The following tables list each custom error token grouped by the applicable custom error page.

TokenAvailable to
::CLIENT_IP::All pages
::RAY_ID::All pages
TokenAvailable to
::GEO::IP/Country Block
::CAPTCHA_BOX::Interactive Challenge
Country Challenge (Managed Challenge)
Managed Challenge / I’m Under Attack Mode (Interstitial Page)
::IM_UNDER_ATTACK_BOX::JS Challenge
::CLOUDFLARE_ERROR_500S_BOX::5XX Errors
::CLOUDFLARE_ERROR_1000S_BOX::1XXX Errors

Step 3: Style your custom page

Each custom error token has a default look and feel. However, you can use CSS to stylize each custom error tag using each tag’s class ID. If you are familiar with CSS styling, you can customize the look and feel of the error page using each tag’s class ID. Please keep in mind that all the external resources like images, CSS, and scripts will be inlined during the process.

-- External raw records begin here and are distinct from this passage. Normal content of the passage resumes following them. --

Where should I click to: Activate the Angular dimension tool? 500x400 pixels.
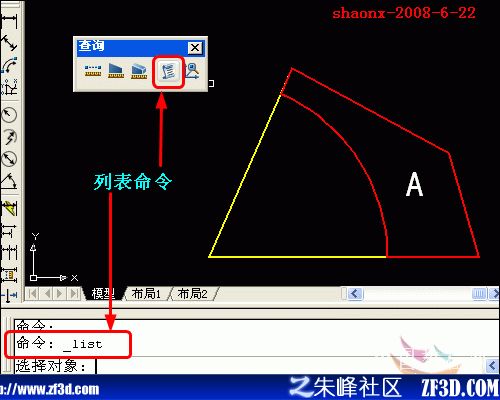point(9,181)
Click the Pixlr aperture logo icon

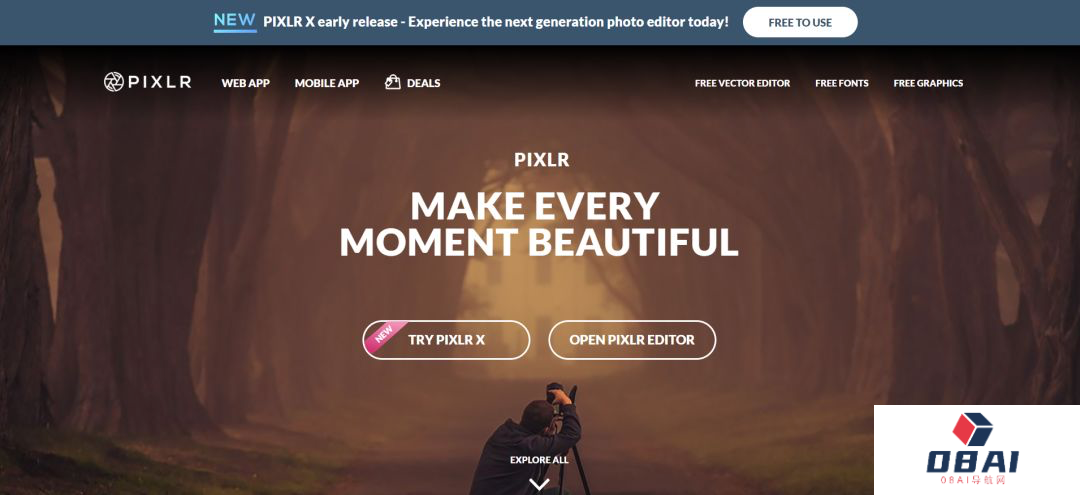[x=114, y=82]
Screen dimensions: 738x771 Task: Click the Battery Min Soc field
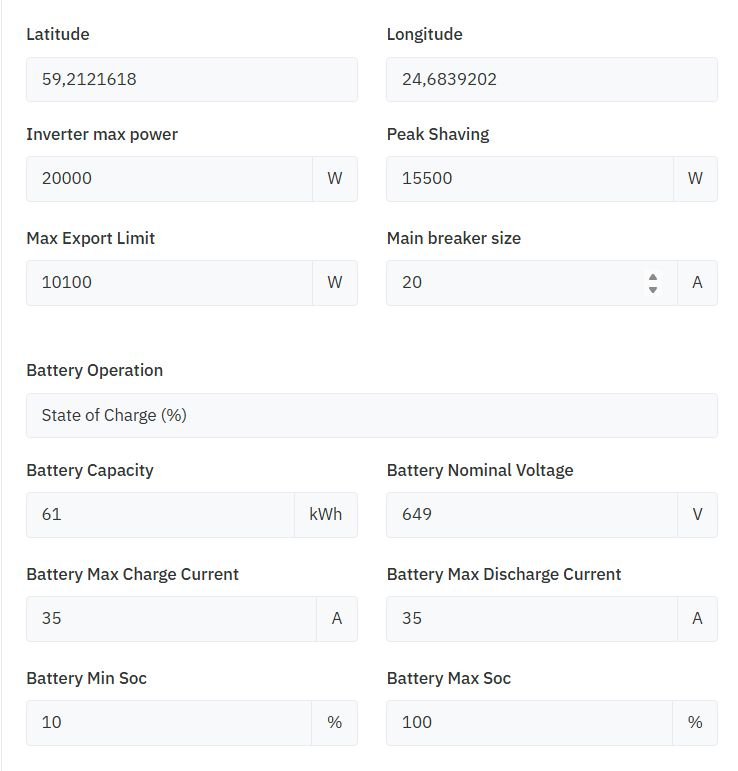tap(169, 723)
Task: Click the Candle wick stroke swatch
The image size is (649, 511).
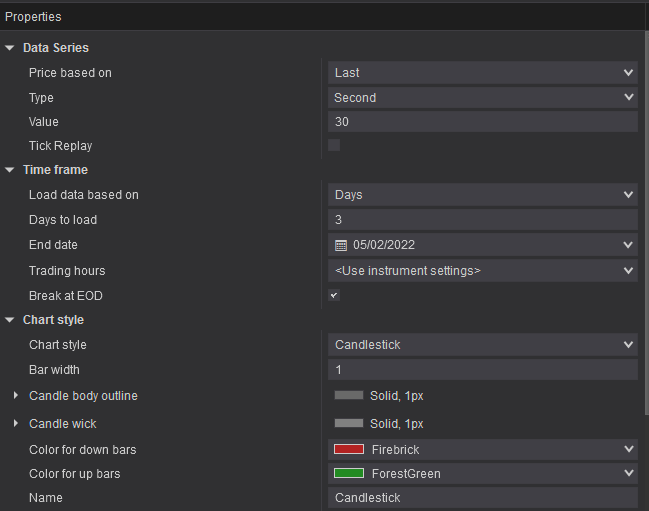Action: [349, 424]
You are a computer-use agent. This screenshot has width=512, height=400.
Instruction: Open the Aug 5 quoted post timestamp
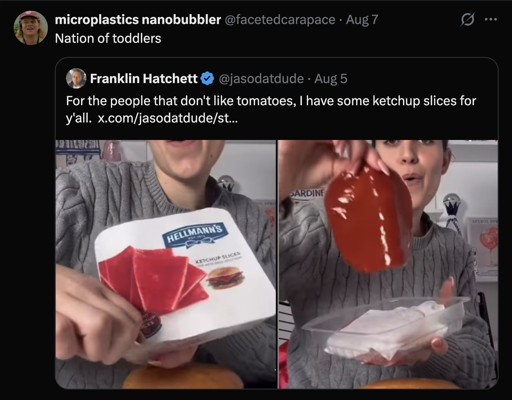(331, 79)
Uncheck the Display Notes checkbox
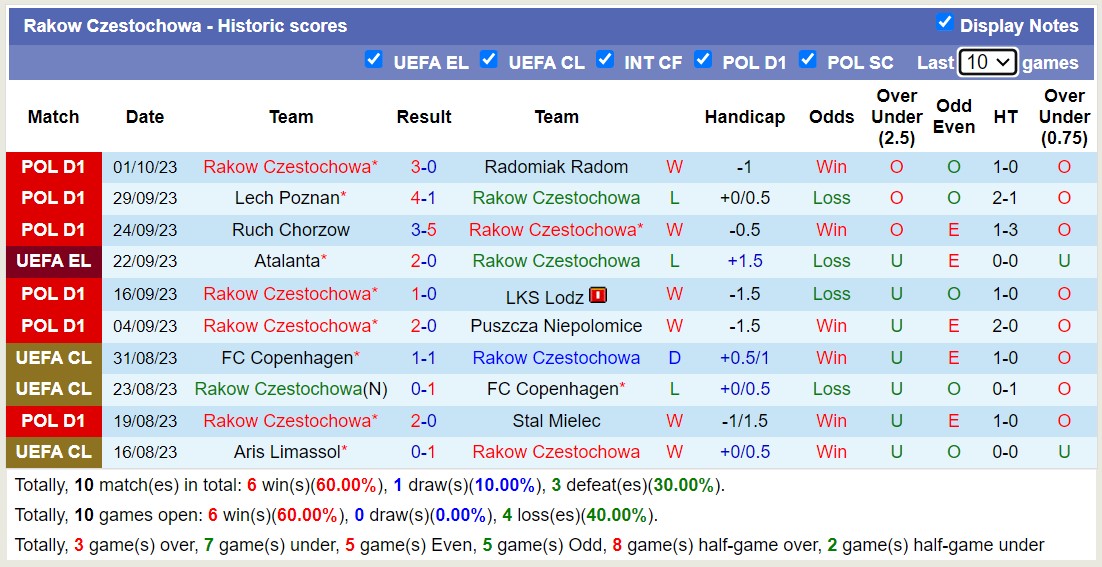Screen dimensions: 1102x567 945,22
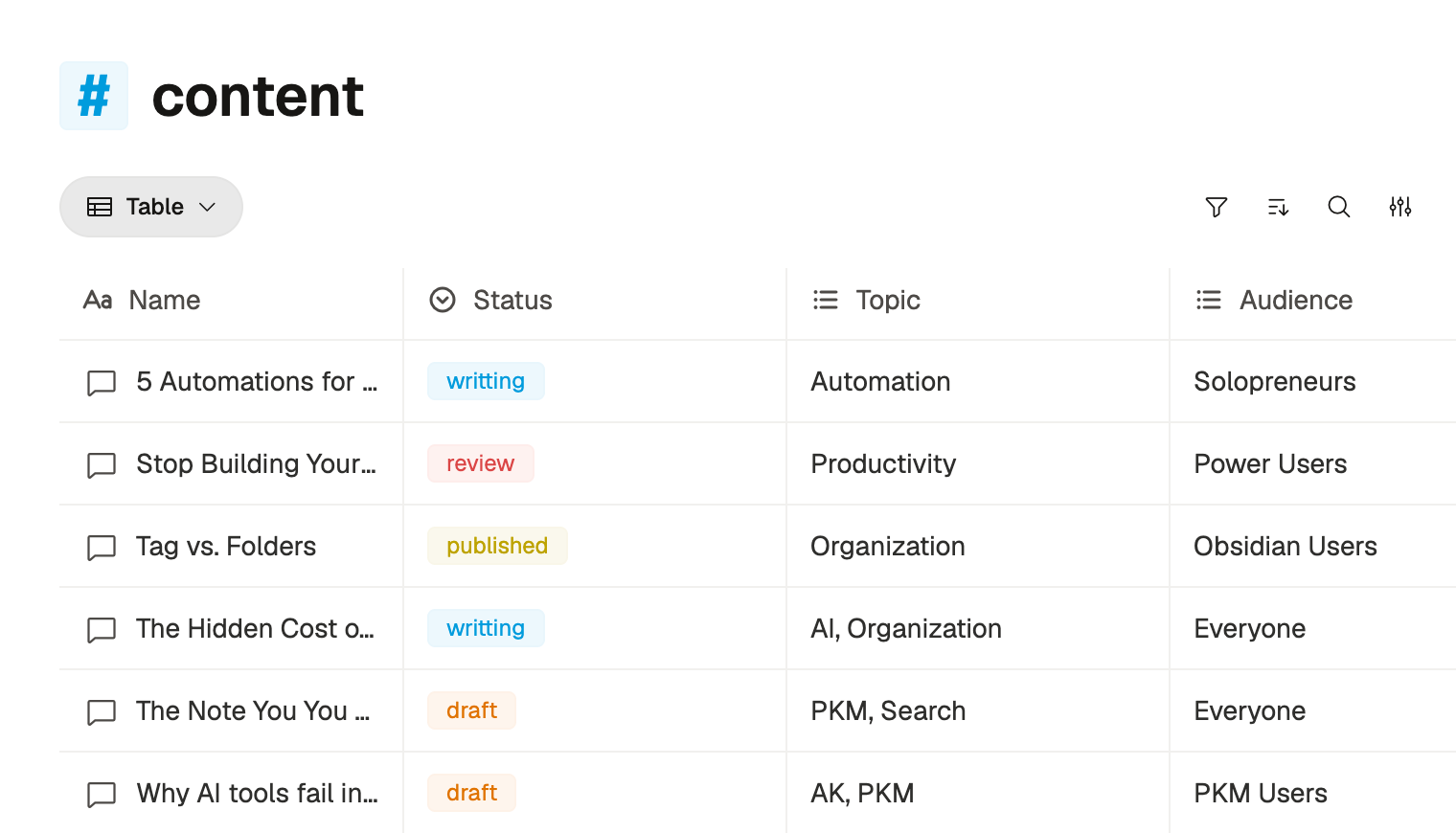This screenshot has width=1456, height=833.
Task: Click the yellow published status tag
Action: [x=496, y=546]
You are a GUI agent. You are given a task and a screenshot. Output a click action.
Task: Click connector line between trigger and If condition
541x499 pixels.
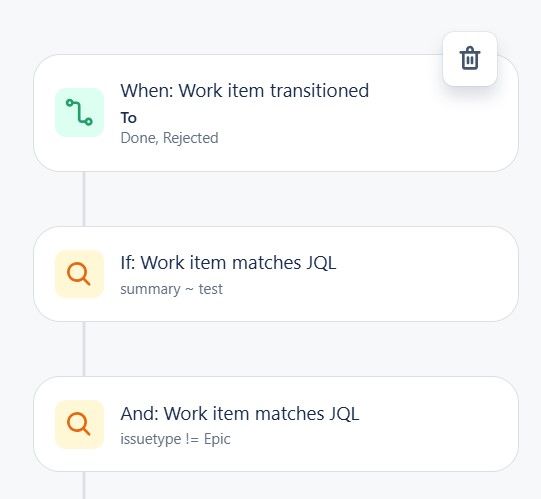(84, 199)
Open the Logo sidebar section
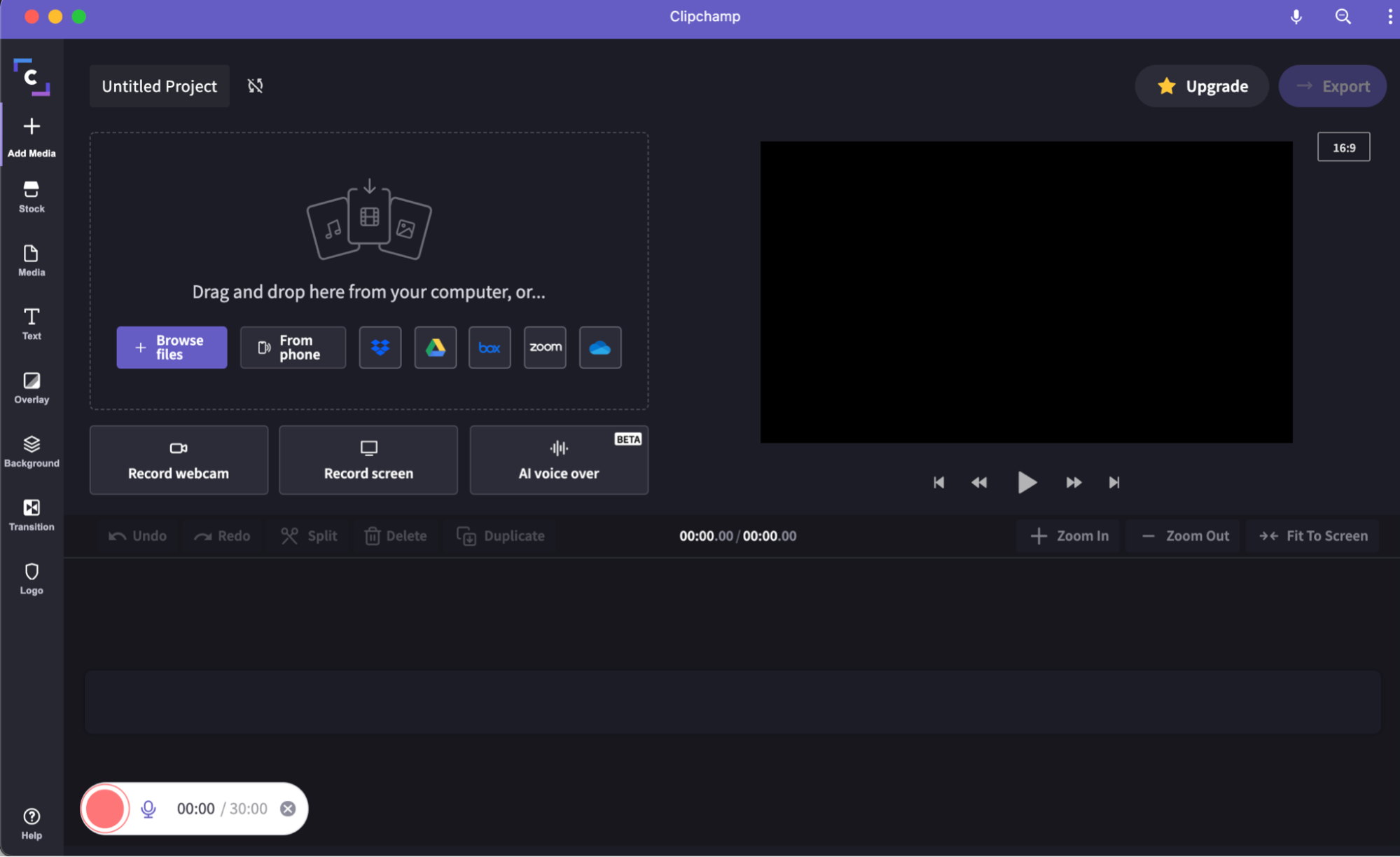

As such, all external resources need to be available (that is, they must return 200 OK) otherwise an error will be thrown.


Step 4: Preview and Publish your custom page

After customizing your custom error page, there are two options for adding the page to Cloudflare:

  • Account level: the custom error page will apply to every domain associated with your account.
  • Domain level: the custom error page will apply to only one domain associated with your account.

Account-level custom error page

To publish an account level custom error page:

  1. Log into your Cloudflare account.
  2. Go to Manage Account > Configurations.
  3. In the left navigation, click Custom Pages.
  4. Identify your desired custom error page type, then click the Custom Pages button. A Custom Page dialog will appear.
  5. Enter the URL of the custom error page you customized in your origin server, then click Preview.
  6. Ensure all your styles and images are showing up as desired in the preview.
  7. Once you are happy with the page preview, return to the Custom Page dialog, and click Publish.

Domain level custom error page

To publish a domain level custom error page:

  1. Log into your Cloudflare account.
  2. Choose the domain for which you would like to publish a custom error page.
  3. Click the Custom Pages app.
  4. Identify your desired custom error page type, then click the Custom Pages button. A Custom Page dialog will appear.
  5. Enter the URL of the custom error page you customized in your origin server, then click Preview.
  6. Ensure all your styles and images are showing up as desired in the preview.
  7. Once you are happy with the page preview, return to the Custom Page dialog, and click Publish.

Update custom error page after publishing

After successfully publishing the custom error page in the Custom Pages app, you can remove the page from your origin server.

If in the future, you need to update your custom error page, you must re-publish the page at your origin and in the Cloudflare dashboard, even if the page URL remains unchanged.


Troubleshoot common custom pages issues

Error pages for blocked requests

If you block countries or IP addresses with an IP Access rule, affected visitors will get a 1005 error and your IP/Country Block custom page.

If you block countries or IP addresses with a WAF custom rule and you do not configure a custom response for blocked requests in the rule, affected visitors will get your WAF Block page.

If you block requests due to a rate limiting rule and you do not configure a custom response for blocked requests in the rule, affected visitors will get your 429 Errors page displaying a Cloudflare 1015 error.

If you block countries or IP addresses with a firewall rule (now deprecated), affected visitors will get your 1000 Class Errors page.

1XXX errors

1XXX Errors do not customize the following HTTP errors via the Custom Pages app:

  • 1001 - Unable to resolve
  • 1003 - Bad Host header
  • 1018 - Unable to resolve because of ownership lookup failure
  • 1023 - Unable to resolve because of feature lookup failure

Custom error page size

Your custom error page cannot be blank and cannot exceed 1.43 MB. To avoid exceeding the custom error page limit, preview your page before publishing to test your page size before publishing.

General troubleshooting advice

  • If you encounter errors while attempting to preview or publish your custom error page, use an HTML validator to ensure that your code resolves properly.
  • Make sure that you are serving the custom error page with an HTTP 200 status code.